The reason you can't find a college with a major like "network engineering" is simple -- specializations such as these are for graduate students. Undergraduates in Computer Engineering, by contrast, go through a diversified program including math, physics, chemistry, humanities, etc., in addition to the real meat of their degree: programming, architecture, networking (your interest), and many other facets of computer science.
Now you might think that because of this well-rounded approach, you'll only take one class on computer networking. This is not true. Some universities offer more than one undergraduate class in computer networking. At the university I attend, there is a "general" networking class, but there is also a class and lab devoted entirely to the physical layer, and within a year a class on peer-to-peer technologies might be incorporated. Also, the CS department will typically allow you as an undergraduate to petition to take graduate-level computer CS classes, including any networking ones you might find. And if you can't even do that, don't sweat it -- a single professor specializing in networking at a university might have multiple projects available for undergraduates to work on. Earnestly, this is the best way to get your feet wet on the Internet2 and other networking-related projects that interest you. Through meeting with a professor, I'm now working on a peer-to-peer (Pastry DHT based) client that will, perhaps, see the light of day on PlanetLab, followed by a general release.

= = =

Directives
1. Quote the passage on studying computer networking as an undergraduate word for word, from "The reason you" to "of computer science.".
2. Write what comes next in the passage about undergraduate study of computer networking, picking up after its final sentence.

Information shown

= = =

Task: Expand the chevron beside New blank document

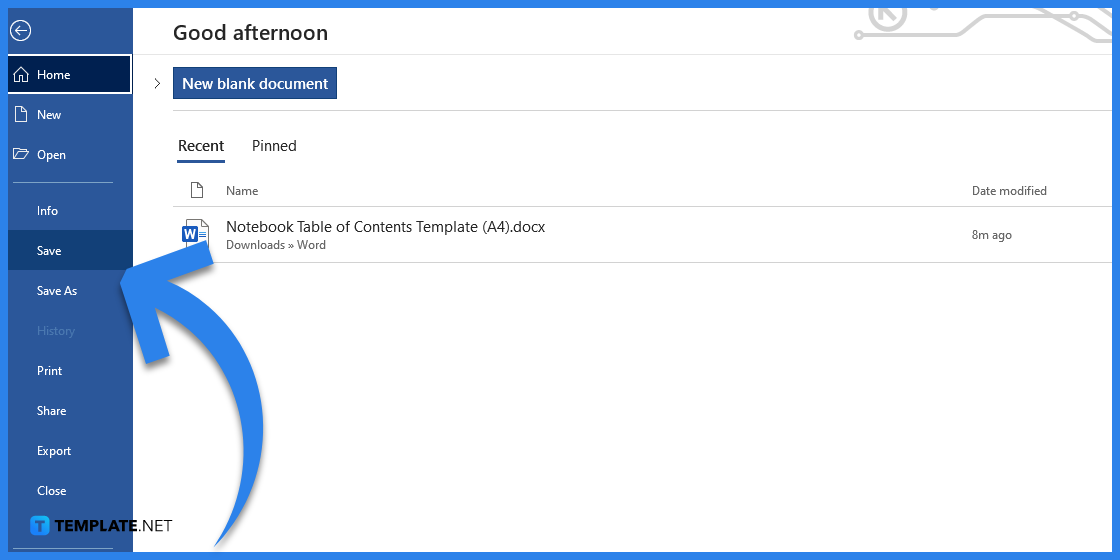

= = =

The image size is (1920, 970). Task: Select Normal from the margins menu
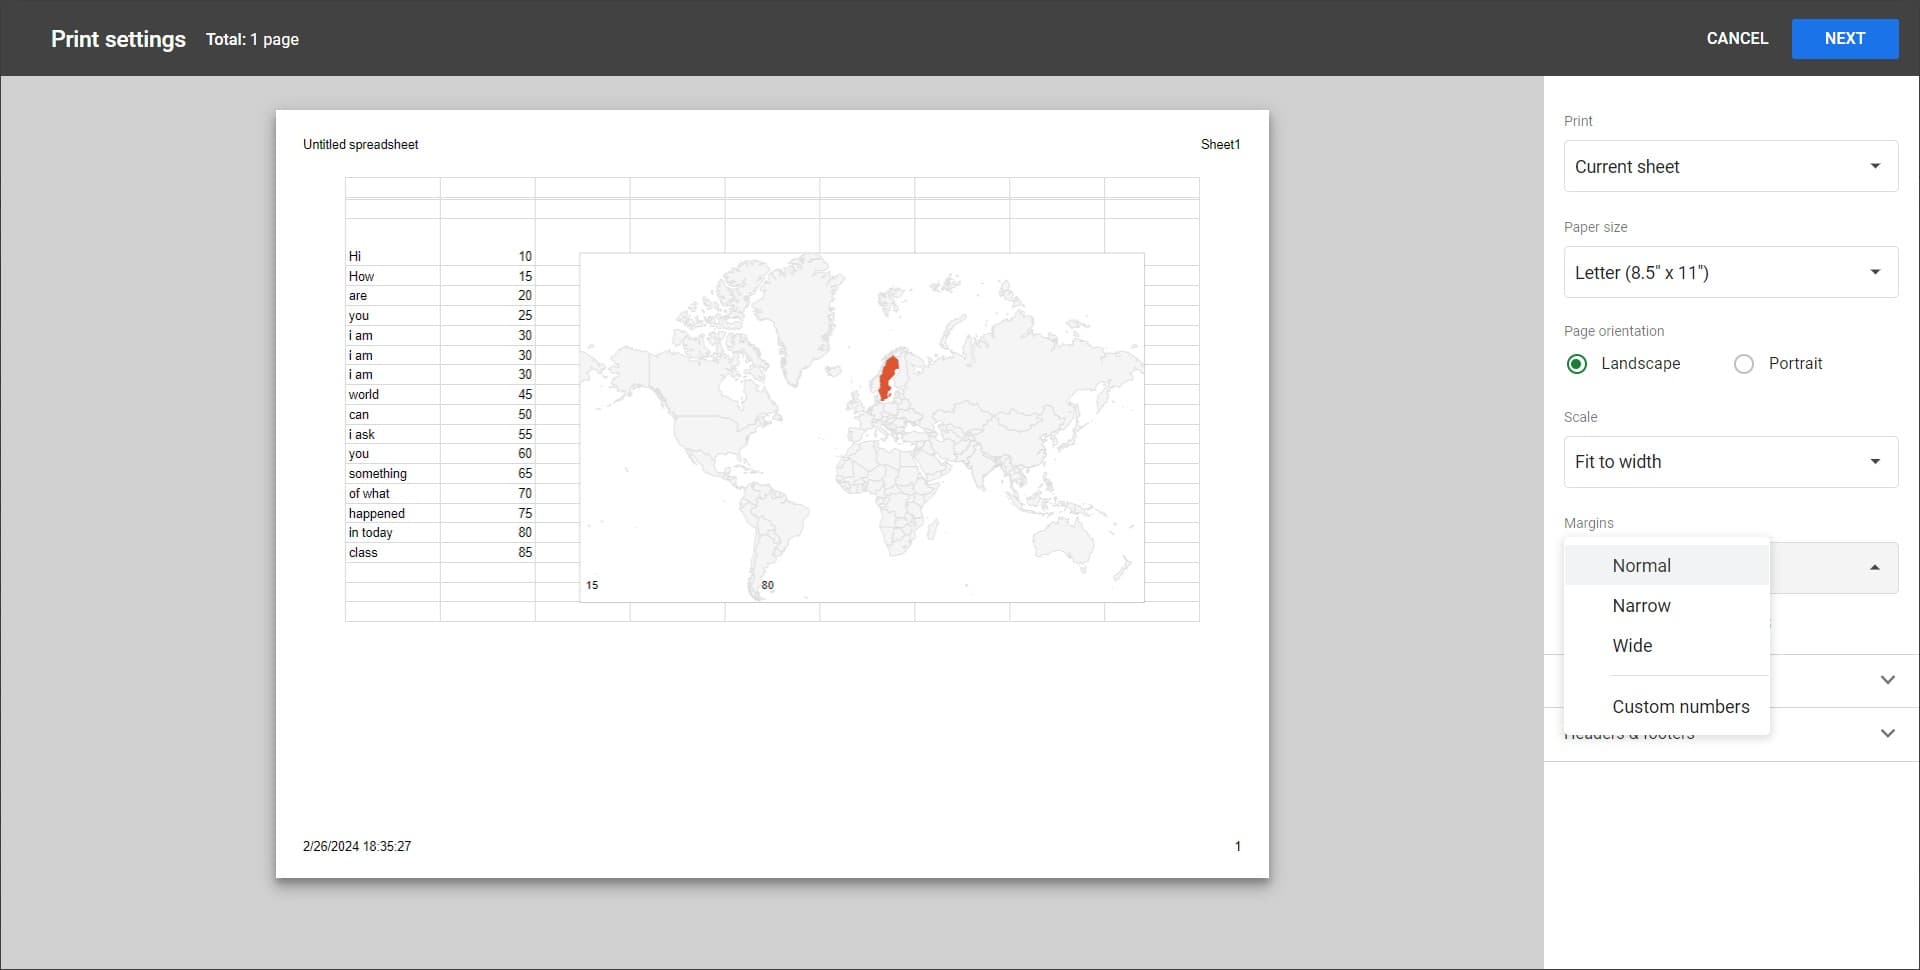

= = =

Responses by task
1.
The reason you can't find a college with a major like "network engineering" is simple -- specializations such as these are for graduate students. Undergraduates in Computer Engineering, by contrast, go through a diversified program including math, physics, chemistry, humanities, etc., in addition to the real meat of their degree: programming, architecture, networking (your interest), and many other facets of computer science.

2.
Another reason to not shy away from the "general" CS degree is that you might find something along this track that is more interesting than networking. Besides spending my time on that peer-to-peer project, I'm also volunteering on a project in the EE department developing software for Lego robots. Sure, I'm little more than a code monkey over there, but it's interesting to hang around the lab and learn of new things and new technologies. I've also done work in the physics lab, programmed in the Geology department (writing Matlab programs to simulate earthquakes and analyze seismographic data), and done technical support for campus computer users in my almost-four years here. If you go looking, you'll find a myriad of cool things at your university -- perhaps cooler than networking.
Best of luck in your searches,
shadowmatter -
Re:Is it just me...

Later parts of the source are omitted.